These are the key concepts you need to understand to accurately answer the question.

Average Value
The concept of average value of a function over a region is essential in calculating characteristics over a specified area. In polar coordinates, this average value is calculated using a double integral.
Consider a region \( R \) with area \( \text{Area(R)} \). If we have a function \( f(r, \theta) \), its average value over \( R \) is given by
  • \( \frac{1}{\text{Area(R)}} \iint_{R} f(r, \theta) \, r \, dr \, d\theta \)
This formula allows us to divide the total effect of \( f \) by the area, providing the mean effect per unit area in the region.
The average height of a cone can be understood as its mean elevation above the base, which is what the exercise is trying to find using these concepts.
Double Integral
Double integrals are a powerful tool in calculus for computing over two-dimensional regions. Specifically, they allow us to accumulate quantities over an area. This is done by integrating a function twice, first with respect to one variable, and then the other.

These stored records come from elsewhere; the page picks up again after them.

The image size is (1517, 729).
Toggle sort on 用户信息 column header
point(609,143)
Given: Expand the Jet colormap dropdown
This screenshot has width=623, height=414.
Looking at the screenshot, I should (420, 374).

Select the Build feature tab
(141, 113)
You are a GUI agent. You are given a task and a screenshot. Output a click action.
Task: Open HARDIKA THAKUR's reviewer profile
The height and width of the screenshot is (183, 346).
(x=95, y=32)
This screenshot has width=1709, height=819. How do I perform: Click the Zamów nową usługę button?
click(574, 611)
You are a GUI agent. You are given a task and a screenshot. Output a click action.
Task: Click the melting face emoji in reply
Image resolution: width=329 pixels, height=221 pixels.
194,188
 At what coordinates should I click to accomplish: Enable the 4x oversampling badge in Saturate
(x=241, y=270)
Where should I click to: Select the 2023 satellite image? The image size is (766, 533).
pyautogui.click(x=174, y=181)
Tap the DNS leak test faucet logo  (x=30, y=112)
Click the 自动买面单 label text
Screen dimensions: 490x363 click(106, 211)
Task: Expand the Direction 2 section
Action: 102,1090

In the problem context, double integration over polar coordinates is used:
  • Set up as \( \int_{0}^{2\pi} \int_{0}^{a} r^2 \, dr \, d\theta \)
  • First, integrate with respect to \( r \) from 0 to \( a \), giving \( \frac{r^3}{3} \) evaluated at the limits.
  • Then integrate the outer \( d\theta \) from 0 to \( 2\pi \), giving the total \( \frac{2\pi a^3}{3} \).
This structured step of integration helps compute volume-like entities or area-related computations within certain bounds. In this case, it determines how high the cone stands on average above its circular base.
Area of a Disk
In terms of geometry, a disk is essentially a circle with all the interior points included. To find the area of a disk, the well-known formula \( \pi r^2 \) is employed where \( r \) is the radius of the circle.
For this exercise:
  • The disk in the \( xy \)-plane is defined as \( x^2 + y^2 \leq a^2 \).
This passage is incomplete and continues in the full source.